[Stored dataset items]
######
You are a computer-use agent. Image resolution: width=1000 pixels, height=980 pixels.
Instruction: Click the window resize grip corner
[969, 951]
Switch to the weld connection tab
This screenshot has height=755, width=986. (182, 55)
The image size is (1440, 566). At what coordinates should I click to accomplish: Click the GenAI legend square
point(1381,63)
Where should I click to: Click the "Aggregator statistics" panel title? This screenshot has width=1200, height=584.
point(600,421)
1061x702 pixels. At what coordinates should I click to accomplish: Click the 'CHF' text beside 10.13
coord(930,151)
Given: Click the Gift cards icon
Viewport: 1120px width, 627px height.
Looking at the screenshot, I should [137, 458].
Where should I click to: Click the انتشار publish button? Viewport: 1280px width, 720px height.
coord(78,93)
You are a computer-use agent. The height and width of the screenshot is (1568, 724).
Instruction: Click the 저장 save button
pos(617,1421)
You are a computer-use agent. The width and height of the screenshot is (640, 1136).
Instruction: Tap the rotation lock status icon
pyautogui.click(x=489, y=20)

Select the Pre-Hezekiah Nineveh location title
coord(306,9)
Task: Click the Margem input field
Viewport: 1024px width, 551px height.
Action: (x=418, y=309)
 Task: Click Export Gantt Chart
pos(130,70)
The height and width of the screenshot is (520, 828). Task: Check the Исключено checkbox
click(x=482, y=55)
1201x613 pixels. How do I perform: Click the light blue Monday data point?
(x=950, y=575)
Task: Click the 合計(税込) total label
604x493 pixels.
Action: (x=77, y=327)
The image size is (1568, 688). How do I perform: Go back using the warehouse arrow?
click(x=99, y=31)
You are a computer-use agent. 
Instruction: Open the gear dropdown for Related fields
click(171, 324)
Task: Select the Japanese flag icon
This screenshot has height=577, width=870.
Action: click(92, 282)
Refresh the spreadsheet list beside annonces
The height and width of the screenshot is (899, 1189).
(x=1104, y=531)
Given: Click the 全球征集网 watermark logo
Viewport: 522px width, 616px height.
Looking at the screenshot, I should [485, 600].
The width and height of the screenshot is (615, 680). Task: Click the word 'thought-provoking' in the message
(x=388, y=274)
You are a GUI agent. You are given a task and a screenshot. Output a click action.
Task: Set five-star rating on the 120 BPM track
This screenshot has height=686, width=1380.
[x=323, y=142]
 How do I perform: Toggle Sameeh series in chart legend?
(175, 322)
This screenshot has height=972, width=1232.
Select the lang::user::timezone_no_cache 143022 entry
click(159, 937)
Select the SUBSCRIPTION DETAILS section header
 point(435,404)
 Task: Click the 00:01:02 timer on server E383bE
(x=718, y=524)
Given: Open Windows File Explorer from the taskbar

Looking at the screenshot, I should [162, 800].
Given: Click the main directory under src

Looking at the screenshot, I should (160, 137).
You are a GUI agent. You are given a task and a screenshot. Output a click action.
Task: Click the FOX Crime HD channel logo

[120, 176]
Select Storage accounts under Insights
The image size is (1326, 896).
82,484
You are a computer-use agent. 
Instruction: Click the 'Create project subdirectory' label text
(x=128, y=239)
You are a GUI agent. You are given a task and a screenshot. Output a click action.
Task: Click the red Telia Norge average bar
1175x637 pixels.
######
Exercise aim: Transcribe the lines above between the line holding "The width and height of the screenshot is (615, 680)." and the line holding "Select Storage accounts under Insights", inclusive, exactly as they stand and with nothing added.

Answer section:
The width and height of the screenshot is (615, 680). Task: Click the word 'thought-provoking' in the message
(x=388, y=274)
You are a GUI agent. You are given a task and a screenshot. Output a click action.
Task: Set five-star rating on the 120 BPM track
This screenshot has height=686, width=1380.
[x=323, y=142]
 How do I perform: Toggle Sameeh series in chart legend?
(175, 322)
This screenshot has height=972, width=1232.
Select the lang::user::timezone_no_cache 143022 entry
click(159, 937)
Select the SUBSCRIPTION DETAILS section header
 point(435,404)
 Task: Click the 00:01:02 timer on server E383bE
(x=718, y=524)
Given: Open Windows File Explorer from the taskbar

Looking at the screenshot, I should [162, 800].
Given: Click the main directory under src

Looking at the screenshot, I should (160, 137).
You are a GUI agent. You are given a task and a screenshot. Output a click action.
Task: Click the FOX Crime HD channel logo

[120, 176]
Select Storage accounts under Insights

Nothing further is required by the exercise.